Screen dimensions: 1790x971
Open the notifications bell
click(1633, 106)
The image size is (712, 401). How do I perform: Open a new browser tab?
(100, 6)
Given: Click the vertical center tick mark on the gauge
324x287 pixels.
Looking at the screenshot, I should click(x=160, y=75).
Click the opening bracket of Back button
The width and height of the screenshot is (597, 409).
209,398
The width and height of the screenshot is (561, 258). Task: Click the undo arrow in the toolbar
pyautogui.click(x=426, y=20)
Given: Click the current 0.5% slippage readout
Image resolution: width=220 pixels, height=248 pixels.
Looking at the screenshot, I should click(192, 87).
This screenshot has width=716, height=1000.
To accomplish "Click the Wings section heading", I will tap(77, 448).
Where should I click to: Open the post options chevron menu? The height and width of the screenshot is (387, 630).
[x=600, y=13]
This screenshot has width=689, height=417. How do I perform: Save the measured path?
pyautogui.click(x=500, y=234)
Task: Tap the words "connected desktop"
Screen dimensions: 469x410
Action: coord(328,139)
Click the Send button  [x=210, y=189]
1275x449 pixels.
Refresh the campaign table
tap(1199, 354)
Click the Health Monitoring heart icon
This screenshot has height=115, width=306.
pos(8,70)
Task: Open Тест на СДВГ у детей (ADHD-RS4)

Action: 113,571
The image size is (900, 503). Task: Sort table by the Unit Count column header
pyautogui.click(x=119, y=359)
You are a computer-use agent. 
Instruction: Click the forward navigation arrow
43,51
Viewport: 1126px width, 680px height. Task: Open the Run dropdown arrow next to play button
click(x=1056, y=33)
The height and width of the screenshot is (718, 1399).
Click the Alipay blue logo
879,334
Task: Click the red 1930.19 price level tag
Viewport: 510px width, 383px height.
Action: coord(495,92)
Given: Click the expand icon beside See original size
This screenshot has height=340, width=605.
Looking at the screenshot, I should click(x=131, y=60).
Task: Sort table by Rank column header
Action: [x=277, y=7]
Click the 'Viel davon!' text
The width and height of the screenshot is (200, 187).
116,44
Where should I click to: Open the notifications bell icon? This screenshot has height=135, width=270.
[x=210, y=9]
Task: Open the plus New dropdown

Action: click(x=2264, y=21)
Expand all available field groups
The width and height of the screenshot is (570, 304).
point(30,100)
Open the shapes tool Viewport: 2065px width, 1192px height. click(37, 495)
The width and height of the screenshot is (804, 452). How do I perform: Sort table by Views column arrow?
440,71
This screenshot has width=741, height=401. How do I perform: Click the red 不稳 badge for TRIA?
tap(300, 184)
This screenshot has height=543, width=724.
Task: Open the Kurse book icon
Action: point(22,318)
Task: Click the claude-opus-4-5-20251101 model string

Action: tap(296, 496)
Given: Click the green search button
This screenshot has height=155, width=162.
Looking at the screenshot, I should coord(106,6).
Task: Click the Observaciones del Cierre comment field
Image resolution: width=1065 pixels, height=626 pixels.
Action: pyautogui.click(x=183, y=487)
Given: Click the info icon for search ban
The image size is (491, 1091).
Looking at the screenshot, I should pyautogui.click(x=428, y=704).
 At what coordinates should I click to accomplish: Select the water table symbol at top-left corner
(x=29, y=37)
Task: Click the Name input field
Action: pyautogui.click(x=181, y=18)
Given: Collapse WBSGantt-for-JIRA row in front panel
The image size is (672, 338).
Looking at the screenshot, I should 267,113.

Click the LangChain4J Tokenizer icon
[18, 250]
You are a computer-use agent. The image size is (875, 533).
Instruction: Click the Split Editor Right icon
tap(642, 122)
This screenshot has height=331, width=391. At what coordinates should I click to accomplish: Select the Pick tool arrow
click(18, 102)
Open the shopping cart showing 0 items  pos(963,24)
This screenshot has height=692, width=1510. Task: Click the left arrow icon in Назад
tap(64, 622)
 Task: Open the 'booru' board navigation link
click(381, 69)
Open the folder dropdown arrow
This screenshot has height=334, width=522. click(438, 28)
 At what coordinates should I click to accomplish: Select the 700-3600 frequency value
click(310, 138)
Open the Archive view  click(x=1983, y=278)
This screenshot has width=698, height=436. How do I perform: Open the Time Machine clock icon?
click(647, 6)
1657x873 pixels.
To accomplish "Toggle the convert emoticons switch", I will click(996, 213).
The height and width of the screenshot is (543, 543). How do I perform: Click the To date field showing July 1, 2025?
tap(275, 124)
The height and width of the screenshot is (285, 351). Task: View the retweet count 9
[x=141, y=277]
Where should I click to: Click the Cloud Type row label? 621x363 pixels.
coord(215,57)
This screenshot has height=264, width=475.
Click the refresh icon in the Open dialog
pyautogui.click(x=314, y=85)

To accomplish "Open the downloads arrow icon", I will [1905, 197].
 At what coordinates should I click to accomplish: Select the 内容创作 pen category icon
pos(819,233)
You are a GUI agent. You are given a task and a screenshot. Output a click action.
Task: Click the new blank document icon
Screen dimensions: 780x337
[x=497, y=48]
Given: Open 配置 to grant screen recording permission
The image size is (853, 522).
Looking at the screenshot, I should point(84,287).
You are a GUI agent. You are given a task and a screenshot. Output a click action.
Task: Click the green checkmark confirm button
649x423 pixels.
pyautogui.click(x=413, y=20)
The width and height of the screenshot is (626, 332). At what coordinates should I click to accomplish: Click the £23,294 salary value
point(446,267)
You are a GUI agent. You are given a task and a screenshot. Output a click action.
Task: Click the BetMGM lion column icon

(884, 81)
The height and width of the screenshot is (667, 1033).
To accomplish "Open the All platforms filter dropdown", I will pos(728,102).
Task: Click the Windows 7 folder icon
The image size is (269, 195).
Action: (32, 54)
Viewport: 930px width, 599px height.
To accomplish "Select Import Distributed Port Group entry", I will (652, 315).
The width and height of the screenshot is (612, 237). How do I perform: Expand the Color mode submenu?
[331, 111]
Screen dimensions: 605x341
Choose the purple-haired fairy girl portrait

====

WHAT YOU WILL DO: Copy out the items from the line containing "Given: Click the info icon for search ban" up to and including the line containing "tap(275, 124)", reproducing each line verbatim.

FINAL ANSWER:
Given: Click the info icon for search ban
The image size is (491, 1091).
Looking at the screenshot, I should pyautogui.click(x=428, y=704).
 At what coordinates should I click to accomplish: Select the water table symbol at top-left corner
(x=29, y=37)
Task: Click the Name input field
Action: pyautogui.click(x=181, y=18)
Given: Collapse WBSGantt-for-JIRA row in front panel
The image size is (672, 338).
Looking at the screenshot, I should 267,113.

Click the LangChain4J Tokenizer icon
[18, 250]
You are a computer-use agent. The image size is (875, 533).
Instruction: Click the Split Editor Right icon
tap(642, 122)
This screenshot has height=331, width=391. At what coordinates should I click to accomplish: Select the Pick tool arrow
click(18, 102)
Open the shopping cart showing 0 items  pos(963,24)
This screenshot has height=692, width=1510. Task: Click the left arrow icon in Назад
tap(64, 622)
 Task: Open the 'booru' board navigation link
click(381, 69)
Open the folder dropdown arrow
This screenshot has height=334, width=522. click(438, 28)
 At what coordinates should I click to accomplish: Select the 700-3600 frequency value
click(310, 138)
Open the Archive view  click(x=1983, y=278)
This screenshot has width=698, height=436. How do I perform: Open the Time Machine clock icon?
click(647, 6)
1657x873 pixels.
To accomplish "Toggle the convert emoticons switch", I will click(996, 213).
The height and width of the screenshot is (543, 543). How do I perform: Click the To date field showing July 1, 2025?
tap(275, 124)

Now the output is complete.